-- Exercise inputs follows --

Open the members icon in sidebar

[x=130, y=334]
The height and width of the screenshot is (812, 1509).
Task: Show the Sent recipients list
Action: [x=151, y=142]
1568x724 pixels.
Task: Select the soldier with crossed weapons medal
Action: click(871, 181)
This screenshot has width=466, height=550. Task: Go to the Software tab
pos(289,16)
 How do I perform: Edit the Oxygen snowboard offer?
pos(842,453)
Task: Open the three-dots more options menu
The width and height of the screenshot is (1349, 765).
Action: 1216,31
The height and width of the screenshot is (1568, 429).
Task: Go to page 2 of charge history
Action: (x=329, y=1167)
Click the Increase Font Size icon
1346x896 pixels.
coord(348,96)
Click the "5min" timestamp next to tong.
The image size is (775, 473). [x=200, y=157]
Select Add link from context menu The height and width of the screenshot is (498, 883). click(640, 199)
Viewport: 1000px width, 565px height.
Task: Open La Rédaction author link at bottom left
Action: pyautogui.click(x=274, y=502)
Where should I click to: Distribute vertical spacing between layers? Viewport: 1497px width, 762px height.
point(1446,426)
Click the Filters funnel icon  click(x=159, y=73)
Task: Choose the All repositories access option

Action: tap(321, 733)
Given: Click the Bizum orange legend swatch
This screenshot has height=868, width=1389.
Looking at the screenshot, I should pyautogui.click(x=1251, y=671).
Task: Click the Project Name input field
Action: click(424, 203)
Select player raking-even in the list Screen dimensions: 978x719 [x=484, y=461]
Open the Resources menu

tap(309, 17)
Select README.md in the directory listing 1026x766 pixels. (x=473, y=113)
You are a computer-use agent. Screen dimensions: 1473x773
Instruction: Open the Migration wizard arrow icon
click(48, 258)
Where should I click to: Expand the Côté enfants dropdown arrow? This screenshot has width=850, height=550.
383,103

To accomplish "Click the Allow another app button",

-- Exercise inputs concluded --

- [Task instructions] Please copy each line of the material that contains the word "dimensions".

- [Task answer]
Select player raking-even in the list Screen dimensions: 978x719 [x=484, y=461]
You are a computer-use agent. Screen dimensions: 1473x773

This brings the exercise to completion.